Outside of Japan, Phil Hinshelwood and John Hinshelwood of Australia hold teaching licences for Yagyu Shingan ryu Heihojutsu and are authorised by Shimazu Kenji to teach the tradition. YSgR Keikokai in the Hunter Valley under Simon Louis, MgR Keikokai in Sydney under Dr. Andrew Melito, and YSgR Keikokai on the Gold Coast under Chris Davis have been authorized. Per Eriksson of Sweden is also authorised to teach the Yagyu Shingan ryu curriculum. There is a direct link between the Australia and Sweden branches.

==Lineage==

The following list encapsulates three lines of the Yagyu Shingan ryu Heiho.

Ushu Tatewaki Katsuyoshi.' Koshu Kambubu Dohoriken. Arakawa Jirozaemon Masanobu. Toda Seigan Nyudo Ujishige. Yagyu Tajima No Kami Munenori.Takenaga Hayato. Yoshikawa Ichirouemon. Ito Kyuzaburo. Koyama Samon. Aizawa Tadanoshin Token. Chiba Yoshikazu. Satake Shinnosuke. Kato Gonzo. Hoshi Tekichi (Masayoshi). Kano Keikichi. Aizawa Tomio. Shimazu Kenji.
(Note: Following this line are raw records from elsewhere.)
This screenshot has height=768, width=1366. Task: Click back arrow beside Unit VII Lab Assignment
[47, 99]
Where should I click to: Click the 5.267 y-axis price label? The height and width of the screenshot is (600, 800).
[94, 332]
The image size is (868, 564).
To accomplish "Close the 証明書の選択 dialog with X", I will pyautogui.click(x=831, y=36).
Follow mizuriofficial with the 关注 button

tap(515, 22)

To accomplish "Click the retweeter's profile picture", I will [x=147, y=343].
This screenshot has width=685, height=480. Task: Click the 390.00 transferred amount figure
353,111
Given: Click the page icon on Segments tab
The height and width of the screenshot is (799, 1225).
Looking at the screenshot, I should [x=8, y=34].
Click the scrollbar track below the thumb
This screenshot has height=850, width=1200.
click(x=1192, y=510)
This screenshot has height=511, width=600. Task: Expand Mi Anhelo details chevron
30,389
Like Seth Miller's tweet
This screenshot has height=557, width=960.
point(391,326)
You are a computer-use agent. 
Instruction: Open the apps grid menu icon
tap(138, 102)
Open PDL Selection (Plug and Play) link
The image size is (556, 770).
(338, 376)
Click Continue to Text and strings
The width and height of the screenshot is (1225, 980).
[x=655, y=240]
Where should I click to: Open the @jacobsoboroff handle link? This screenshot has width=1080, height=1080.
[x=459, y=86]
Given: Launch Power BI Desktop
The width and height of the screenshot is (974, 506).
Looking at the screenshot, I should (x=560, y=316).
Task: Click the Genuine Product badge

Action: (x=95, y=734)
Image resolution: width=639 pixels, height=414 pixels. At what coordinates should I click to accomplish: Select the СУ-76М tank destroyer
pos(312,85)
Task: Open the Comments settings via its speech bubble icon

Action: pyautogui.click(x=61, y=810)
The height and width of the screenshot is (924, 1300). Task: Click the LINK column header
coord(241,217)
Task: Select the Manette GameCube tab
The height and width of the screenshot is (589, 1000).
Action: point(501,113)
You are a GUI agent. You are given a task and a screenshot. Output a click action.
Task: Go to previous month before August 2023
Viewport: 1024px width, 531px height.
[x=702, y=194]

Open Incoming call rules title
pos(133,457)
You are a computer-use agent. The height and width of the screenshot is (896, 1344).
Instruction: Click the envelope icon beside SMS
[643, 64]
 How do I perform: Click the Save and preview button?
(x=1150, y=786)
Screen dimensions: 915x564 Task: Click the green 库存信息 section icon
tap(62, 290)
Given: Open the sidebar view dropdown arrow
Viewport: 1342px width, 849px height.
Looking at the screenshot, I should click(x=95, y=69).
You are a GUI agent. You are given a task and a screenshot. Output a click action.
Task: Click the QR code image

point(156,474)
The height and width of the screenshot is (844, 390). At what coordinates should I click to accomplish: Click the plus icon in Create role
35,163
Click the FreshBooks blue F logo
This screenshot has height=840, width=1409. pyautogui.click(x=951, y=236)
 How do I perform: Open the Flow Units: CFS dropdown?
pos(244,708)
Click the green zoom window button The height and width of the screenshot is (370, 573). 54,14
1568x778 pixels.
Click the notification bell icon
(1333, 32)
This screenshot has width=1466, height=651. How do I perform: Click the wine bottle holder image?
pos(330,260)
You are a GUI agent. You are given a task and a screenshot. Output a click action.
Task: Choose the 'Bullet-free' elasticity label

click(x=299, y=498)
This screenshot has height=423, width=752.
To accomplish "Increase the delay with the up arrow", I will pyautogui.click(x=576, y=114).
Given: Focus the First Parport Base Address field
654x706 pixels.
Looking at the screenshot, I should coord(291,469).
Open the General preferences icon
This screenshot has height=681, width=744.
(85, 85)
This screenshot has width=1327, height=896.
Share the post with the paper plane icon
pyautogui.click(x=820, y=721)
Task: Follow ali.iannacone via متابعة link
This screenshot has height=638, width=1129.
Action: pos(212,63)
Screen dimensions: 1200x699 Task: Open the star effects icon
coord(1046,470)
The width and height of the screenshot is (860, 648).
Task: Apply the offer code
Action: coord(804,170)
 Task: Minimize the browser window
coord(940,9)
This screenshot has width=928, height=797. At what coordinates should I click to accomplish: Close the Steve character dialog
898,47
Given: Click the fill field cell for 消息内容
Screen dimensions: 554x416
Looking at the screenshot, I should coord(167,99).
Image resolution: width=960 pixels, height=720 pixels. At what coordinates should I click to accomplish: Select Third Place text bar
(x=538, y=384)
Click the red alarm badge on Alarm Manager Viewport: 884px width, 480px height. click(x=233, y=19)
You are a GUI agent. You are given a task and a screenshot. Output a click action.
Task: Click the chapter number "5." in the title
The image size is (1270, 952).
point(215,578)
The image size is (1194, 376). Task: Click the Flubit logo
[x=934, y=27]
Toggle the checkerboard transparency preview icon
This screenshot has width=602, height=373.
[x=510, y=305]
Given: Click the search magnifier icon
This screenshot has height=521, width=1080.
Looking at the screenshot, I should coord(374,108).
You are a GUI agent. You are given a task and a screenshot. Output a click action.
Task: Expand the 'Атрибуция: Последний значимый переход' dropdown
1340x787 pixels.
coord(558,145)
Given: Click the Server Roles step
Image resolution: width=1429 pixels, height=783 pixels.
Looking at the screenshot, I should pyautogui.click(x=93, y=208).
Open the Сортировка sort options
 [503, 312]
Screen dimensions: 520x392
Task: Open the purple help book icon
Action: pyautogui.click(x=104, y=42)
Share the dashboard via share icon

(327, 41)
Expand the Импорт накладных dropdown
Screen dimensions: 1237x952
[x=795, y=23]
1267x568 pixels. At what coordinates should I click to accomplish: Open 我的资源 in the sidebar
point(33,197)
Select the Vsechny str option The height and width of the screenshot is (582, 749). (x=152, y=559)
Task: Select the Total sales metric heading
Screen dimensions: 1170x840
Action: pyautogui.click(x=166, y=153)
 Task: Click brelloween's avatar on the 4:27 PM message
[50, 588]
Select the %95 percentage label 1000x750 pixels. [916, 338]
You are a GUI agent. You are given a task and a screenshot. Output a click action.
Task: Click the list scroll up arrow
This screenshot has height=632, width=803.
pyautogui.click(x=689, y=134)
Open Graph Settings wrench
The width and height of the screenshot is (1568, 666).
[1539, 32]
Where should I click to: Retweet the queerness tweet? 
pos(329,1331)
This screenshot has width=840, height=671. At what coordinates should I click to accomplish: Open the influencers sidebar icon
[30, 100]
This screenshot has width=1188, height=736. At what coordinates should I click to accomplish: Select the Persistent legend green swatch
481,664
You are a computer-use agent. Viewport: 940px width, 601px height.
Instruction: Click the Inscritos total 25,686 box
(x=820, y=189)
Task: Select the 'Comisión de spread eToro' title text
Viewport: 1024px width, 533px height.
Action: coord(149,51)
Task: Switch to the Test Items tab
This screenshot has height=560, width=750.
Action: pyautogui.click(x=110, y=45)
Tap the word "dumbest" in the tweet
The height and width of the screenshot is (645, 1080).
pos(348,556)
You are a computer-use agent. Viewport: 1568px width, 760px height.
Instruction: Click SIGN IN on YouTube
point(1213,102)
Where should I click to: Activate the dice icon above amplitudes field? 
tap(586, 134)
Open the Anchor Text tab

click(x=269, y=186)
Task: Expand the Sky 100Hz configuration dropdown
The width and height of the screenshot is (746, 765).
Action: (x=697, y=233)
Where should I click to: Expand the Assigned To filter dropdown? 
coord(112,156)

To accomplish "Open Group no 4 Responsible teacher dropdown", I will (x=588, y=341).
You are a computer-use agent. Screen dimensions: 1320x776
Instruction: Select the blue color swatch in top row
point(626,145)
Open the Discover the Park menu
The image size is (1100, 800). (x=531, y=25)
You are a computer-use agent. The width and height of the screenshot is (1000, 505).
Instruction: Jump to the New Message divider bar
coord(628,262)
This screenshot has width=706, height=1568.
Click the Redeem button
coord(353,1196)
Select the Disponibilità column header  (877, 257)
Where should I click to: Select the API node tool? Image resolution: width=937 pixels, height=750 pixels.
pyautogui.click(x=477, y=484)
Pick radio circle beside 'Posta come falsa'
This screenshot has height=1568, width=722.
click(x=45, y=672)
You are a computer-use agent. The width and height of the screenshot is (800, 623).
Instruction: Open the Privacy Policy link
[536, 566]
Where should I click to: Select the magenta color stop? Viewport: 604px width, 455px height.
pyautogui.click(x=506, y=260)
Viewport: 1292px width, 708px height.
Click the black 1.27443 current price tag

'Ushu Tatewaki Katsuyoshi.' Koshu Kambubu Dohoriken. Arakawa Jirozaemon Masanobu. Toda Seigan Nyudo Ujishige. Yagyu Tajima No Kami Munenori.' Takenaga Hayato. Yoshikawa Ichirouemon. Ito Kyuzaburo. Koyama Samon. Aizawa Tadanoshin Token. Chiba Yoshikazu. Satake Shinnosuke. Kato Gonzo. Hoshi Tekichi (Masayoshi). Hoshi Seiemon. Hoshi Hikojuro Kuniyuki. Hoshi Kunio. Shimazu Kenji.

'Ushu Tatewaki Katsuyoshi.' Koshu Kambubu Dohoriken. Arakawa Jirozaemon Masanobu. Toda Seigan Nyudo Ujishige. Yagyu Tajima No Kami Munenori.' Takenaga Hayato. Yoshikawa Ichirouemon. Ito Kyuzaburo. Koyama Samon. Aizawa Tadanoshin Token. Chiba Yoshikazu. Satake Shinnosuke. Kato Gonzo. Hoshi Tekichi (Masayoshi). Hoshi Seiemon. Hoshi Hikojuro Kuniyuki. Hoshi Kunio. Hoshi Kunio II. (YSgR - Yagyu Shingan ryu. MgR - Morishige ryu).